New Isometric Protocol for Carbon Dioxide Removal Via Rock Dust Weathering
Cornell researcher sampling pore waters from soils treated with rock dust as part of an enhanced weathering field experiment (photo credit: Garrett Boudinot, Sophie Nasrallah, extracted from Yale Environment 360)
The carbon-tech company Isometric has released a new protocol. It provides science-based guidelines for monitoring, reporting, and verifying carbon dioxide removal via rock dust weathering. This state-of-the-art Enhanced Rock Weathering Protocol is based on the rigorous Isometric Standard and incorporates the latest scientific findings from field and laboratory/greenhouse experiments. Isometric’s work in this area could boost the credibility of carbon offset markets, which have seen a drop in demand over the past year due to a lack of transparency. The Enhanced Rock Weathering Protocol is a great step forward towards scaling up agriculture-based carbon removal. But it remains to be seen if carbon markets help or hinder the fight against climate change.
Carbon Markets Struggling With Credibility
Over the past 35 years or so, global marketplaces or trading systems have developed around the buying, selling, and trading of so-called carbon credits. A carbon credit is a quantitative offset. It’s based on carbon emissions reductions or removal performed by an emissions abatement or carbon dioxide removal project (one carbon credit usually corresponds to one metric ton of carbon dioxide removed from the atmosphere). Companies buy these quantitative credits to offset their emissions. This can allow them to reach net zero or carbon-neutral targets without entirely eliminating carbon emissions from their operations.
Proponents of carbon markets argue that they provide the free-market source of climate finance that incentivizes innovations in clean energy, emissions reductions, and carbon dioxide removal. However, critics say that the voluntary carbon markets have led to the production (and trading) of artificial or phantom offsets. This has led to erroneous emissions reduction claims. In this way, voluntary carbon markets can become “elaborate greenwashing mechanisms” (Dawes, 2024).
Allegra Dawes, writing for the Center for Strategic and International Studies, highlights other credibility and transparency issues with the carbon markets. For example, an investigative report by The Guardian, Die Zeit, and SourceMaterial found that more than 90 percent of forestry credits from one of the world’s leading certifiers did not represent real emissions reductions. This and other recent questions about the validity of some carbon offsets have led to a significant credibility problem for carbon markets as a whole. This credibility issue has the potential to derail the markets as companies become wary of reputational risks associated with investing in potentially fictional carbon offsets.

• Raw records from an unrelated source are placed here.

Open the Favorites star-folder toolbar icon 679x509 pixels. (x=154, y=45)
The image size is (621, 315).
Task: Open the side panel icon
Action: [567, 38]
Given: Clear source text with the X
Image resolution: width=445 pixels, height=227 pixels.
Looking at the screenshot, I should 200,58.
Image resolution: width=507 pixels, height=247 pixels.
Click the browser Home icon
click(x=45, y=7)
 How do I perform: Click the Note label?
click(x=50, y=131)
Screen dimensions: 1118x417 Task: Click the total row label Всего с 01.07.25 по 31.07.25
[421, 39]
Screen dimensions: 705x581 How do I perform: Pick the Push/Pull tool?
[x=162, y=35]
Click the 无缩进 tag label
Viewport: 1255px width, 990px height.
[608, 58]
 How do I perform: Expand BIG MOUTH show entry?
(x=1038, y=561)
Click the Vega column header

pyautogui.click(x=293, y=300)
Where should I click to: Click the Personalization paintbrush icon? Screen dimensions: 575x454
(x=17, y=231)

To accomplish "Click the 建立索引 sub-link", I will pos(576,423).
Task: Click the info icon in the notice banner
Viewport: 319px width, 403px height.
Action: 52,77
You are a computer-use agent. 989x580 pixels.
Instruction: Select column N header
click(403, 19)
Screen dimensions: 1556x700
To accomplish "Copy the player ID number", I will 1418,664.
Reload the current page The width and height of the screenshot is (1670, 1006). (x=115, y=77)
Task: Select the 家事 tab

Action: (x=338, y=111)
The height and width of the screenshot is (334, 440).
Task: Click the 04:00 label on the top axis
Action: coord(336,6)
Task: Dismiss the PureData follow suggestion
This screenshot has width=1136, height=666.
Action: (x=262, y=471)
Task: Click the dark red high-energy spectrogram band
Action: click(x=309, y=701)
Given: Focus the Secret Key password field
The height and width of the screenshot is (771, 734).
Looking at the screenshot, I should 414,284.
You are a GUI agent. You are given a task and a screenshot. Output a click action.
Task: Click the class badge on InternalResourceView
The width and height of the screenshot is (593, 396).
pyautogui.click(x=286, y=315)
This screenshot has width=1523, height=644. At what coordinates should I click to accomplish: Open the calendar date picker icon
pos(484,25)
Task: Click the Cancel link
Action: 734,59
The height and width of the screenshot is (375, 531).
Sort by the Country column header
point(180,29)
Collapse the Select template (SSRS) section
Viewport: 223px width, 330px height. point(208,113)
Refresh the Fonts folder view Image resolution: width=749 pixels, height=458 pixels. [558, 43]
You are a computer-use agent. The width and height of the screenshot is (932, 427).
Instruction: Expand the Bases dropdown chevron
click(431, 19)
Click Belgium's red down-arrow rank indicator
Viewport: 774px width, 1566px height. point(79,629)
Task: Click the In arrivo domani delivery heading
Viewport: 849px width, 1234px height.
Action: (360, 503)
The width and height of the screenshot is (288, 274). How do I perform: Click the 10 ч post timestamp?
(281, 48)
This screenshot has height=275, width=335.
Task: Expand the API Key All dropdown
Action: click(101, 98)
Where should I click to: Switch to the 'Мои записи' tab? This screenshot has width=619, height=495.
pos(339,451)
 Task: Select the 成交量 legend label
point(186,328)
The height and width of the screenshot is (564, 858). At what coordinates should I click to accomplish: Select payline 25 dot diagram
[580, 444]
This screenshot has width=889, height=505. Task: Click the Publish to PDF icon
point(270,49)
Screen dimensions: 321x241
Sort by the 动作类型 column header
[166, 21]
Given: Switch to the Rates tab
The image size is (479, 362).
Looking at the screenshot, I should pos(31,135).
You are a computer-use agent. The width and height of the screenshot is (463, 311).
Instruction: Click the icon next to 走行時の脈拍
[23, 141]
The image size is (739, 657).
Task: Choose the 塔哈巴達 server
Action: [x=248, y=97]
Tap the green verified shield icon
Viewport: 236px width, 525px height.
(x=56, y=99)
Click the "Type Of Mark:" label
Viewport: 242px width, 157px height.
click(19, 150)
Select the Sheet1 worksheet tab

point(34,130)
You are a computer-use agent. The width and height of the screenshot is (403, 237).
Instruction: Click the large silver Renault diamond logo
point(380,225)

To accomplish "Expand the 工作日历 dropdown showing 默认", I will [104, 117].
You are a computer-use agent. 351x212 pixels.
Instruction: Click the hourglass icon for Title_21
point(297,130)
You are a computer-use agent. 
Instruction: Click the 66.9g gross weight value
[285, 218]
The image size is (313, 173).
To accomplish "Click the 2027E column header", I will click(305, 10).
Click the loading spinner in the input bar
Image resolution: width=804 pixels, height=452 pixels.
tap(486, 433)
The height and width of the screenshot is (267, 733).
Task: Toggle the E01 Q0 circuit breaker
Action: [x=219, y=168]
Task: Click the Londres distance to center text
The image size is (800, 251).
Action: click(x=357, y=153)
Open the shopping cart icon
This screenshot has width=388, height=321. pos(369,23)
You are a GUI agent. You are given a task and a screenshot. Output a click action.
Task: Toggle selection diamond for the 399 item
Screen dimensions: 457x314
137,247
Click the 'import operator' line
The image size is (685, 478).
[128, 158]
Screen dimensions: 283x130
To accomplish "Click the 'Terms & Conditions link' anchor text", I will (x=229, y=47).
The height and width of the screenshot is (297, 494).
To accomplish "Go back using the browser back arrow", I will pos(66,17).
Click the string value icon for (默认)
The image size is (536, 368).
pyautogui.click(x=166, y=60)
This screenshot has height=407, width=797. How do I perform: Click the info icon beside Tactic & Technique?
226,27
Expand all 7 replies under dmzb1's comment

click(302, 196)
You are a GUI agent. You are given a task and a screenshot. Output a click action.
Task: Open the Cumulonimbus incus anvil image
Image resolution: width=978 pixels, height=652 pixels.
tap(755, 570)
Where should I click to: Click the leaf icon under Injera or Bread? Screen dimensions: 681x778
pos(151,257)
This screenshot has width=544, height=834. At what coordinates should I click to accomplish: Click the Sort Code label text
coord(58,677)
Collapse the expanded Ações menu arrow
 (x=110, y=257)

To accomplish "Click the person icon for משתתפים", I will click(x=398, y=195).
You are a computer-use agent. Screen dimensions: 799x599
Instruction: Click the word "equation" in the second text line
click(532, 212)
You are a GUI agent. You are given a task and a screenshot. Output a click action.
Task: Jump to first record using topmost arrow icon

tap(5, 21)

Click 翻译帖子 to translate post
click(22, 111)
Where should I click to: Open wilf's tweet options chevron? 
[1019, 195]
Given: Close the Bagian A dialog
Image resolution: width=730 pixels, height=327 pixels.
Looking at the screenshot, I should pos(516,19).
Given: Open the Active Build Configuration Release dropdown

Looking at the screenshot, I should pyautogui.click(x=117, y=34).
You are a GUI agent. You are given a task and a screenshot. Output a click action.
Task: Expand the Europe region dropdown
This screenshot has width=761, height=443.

Two of the trickiest aspects of generating and verifying carbon credits are “additionality” and “permanence.” Additionality guarantees that the carbon sequestration represented by a given carbon credit would not have happened without the financial incentive provided by the carbon market. While permanence (or durability) refers to how long the carbon sequestered by a given process remains out of the atmosphere (e.g., how much time passes between carbon sequestration and re-emission). Additionality and permeance are notoriously difficult to quantify and verify for some carbon sequestration and emissions reduction projects.
These issues led to some major questions about the credibility of carbon credit offsets and their markets. And companies seem to be taking notice. In 2023, voluntary carbon markets shrunk for the first time in at least seven years. Data shows that this decrease was primarily associated with decreased offset buying from large corporations such as Nestle and Gucci (Reuters). Nestle representatives have reported that the company will no longer use carbon offsets to achieve net zero emissions. Instead, they will invest in programs and practices that reduce carbon emissions from their supply chain and operations (Reuters).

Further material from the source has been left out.